==== Artículo ====
Los últimos años de la década de los 80 y los primeros de la década de los 90 podrían
caracterizarse como la expansión del discurso de los derechos humanos. Se creyó que la
memoria negativa de la brutalidad de las dictaduras era suficientemente fuerte para alimentar un
movimiento contra la impunidad que exorcizara para siempre la barbarie y que consolidara el
respeto por el Derecho, de modo que progresivamente se pudieran reivindicar los derechos
consagrados por la comunidad internacional como derechos humanos, incluyendo los derechos
civiles, políticos, económicos, sociales y culturales.
Sin embargo, dos fenómenos que se afianzaron con fuerza al comenzar los años 90 llevarían a la
frustración todas estas esperanzas: por una parte, la crisis definitiva del socialismo realmente
existente, con su efecto central que fue el de consolidar un mundo unipolar imperialista; por otra
parte, la globalización progresiva de la economía mundial, que fue haciendo de los Estados y
gobiernos poderes meramente simbólicos, ya que el poder real se fue ubicando en las empresas
multinacionales y en el capital trasnacional.
Un nuevo ciclo de violencia vuelve a ser comprensible, pero ya no aparece articulado a proyectos
concretos. La negación masiva de los derechos económicos, sociales y culturales de pueblos
enteros y de capas muy grandes de casi todas las sociedades, provoca protestas violentas y éstas
provocan formas de represión aún más violentas. Se percibe el avance del terrorismo, que revela
niveles muy preocupantes de desesperación.
No estamos ya en décadas anteriores en las cuales al menos había paradigmas alternativos de
organización social, así estuvieran llenos de defectos. La misma corrupción de los modelos
socialistas deja profundas oleadas de desencanto y de desesperanza. Pero lo que más alimenta la
desesperanza es la fatalidad que cada día se afirma más, de que esta compleja realidad que
llamamos mundo, como producto de una articulación de líneas de fuerza que dominan su meollo y
parece lo dominarán por tiempos muy prolongados, está fatalmente condenada a mantener solo
una pequeña franja de seres humanos que viva en condiciones aceptables, mientras encuentra
cómo deshacerse de las grandes mayorías, las cuales deben mantenerse excluidas del consumo
y del desarrollo humano mediante las reglas “democráticas” del mercado.
En años pasados leímos con estremecimiento aquellas novelas que Erich Fromm caracterizó
como “utopías negativas”, como la de George Orwell titulada “Mil Novecientos Ochenta y Cuatro”,
o la del Aldous Huxley titulada “Un Mundo Feliz”. En ellas se nos mostraba, en el ámbito de la
ficción, cómo un sistema podía programar a los humanos para que lo asimilaran y se adaptaran al
mismo, exterminando valores que creíamos que eran los más profundamente humanos. Pero hoy,
muchos de los mecanismos utilizados por el Estado colombiano, siempre con asesoría de los
Estados Unidos, me recuerdan con mucho realismo los horrores de esas utopías negativas.
====
§ Tareas a realizar:
• a. Enumera los tipos de derechos que el primer párrafo del artículo incluye entre los derechos humanos.
• b. Por favor, explica por qué, según el artículo, la globalización fue convirtiendo a los Estados y gobiernos en poderes meramente simbólicos.
• c. Responde con datos del artículo:
(i) ¿Cuál fue el efecto central de la crisis definitiva del socialismo realmente existente?
(ii) ¿Qué revela el avance del terrorismo?
(iii) ¿Cómo caracterizó Erich Fromm novelas como las de George Orwell y Aldous Huxley?
Los ítems que vienen a continuación no tienen relación con el artículo.
==== Material proporcionado ====
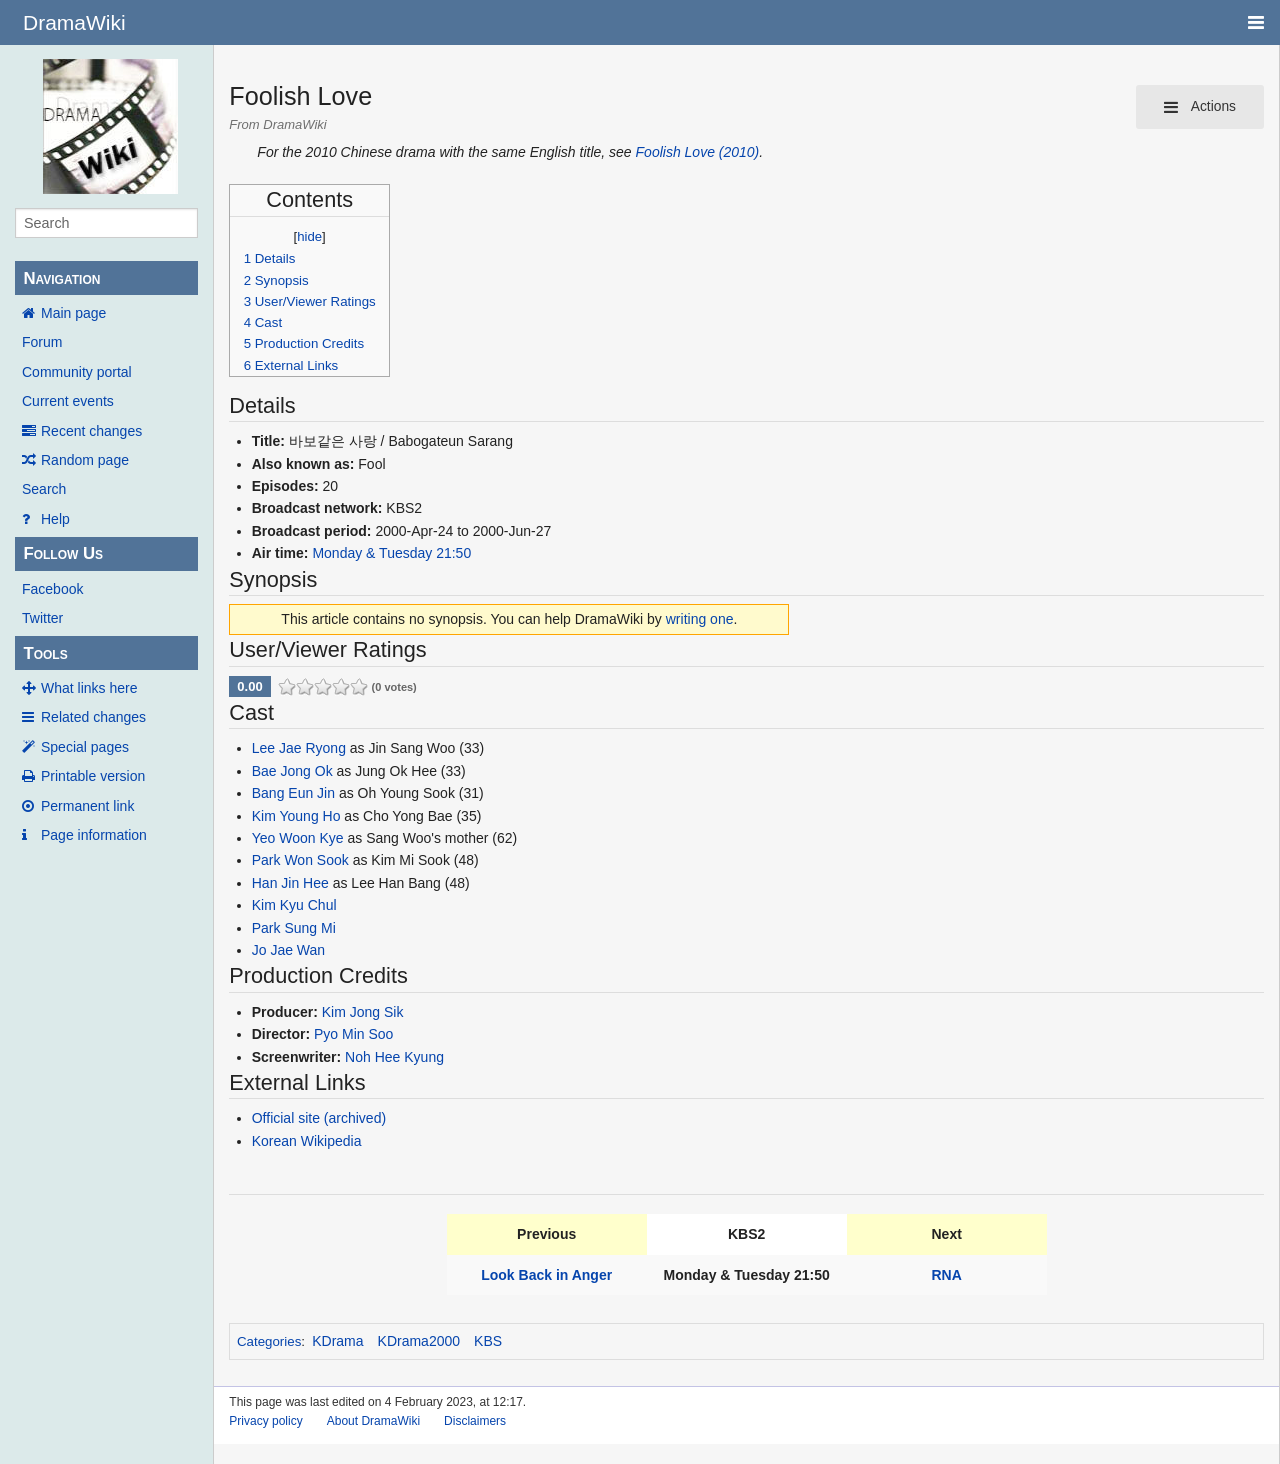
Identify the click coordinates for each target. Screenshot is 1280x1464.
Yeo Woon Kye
====
==== Material proporcionado ====
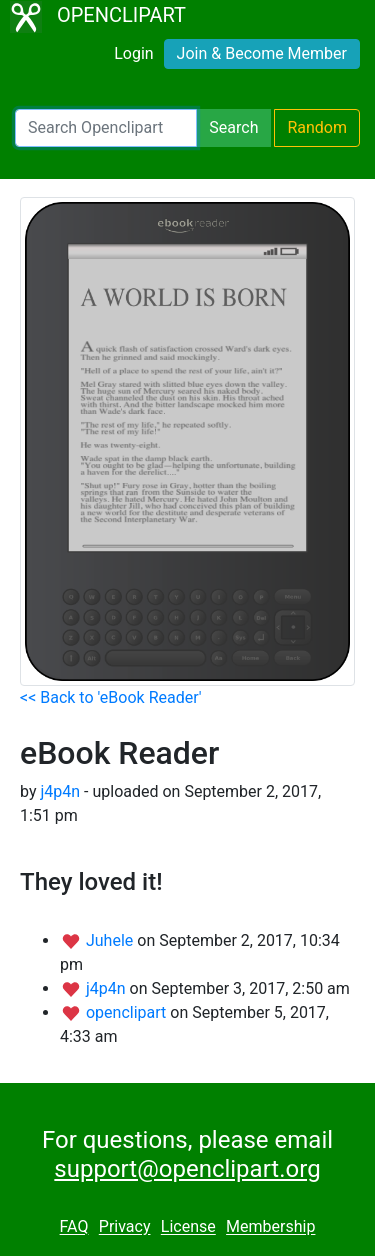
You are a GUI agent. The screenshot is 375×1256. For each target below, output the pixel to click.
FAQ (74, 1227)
====
§ Respuestas:
• a. Civiles, políticos, económicos, sociales y culturales.

• b. Porque el poder real se fue ubicando en las empresas multinacionales y en el capital trasnacional.

• c.
(i) Consolidar un mundo unipolar imperialista.
(ii) Niveles muy preocupantes de desesperación.
(iii) Como "utopías negativas".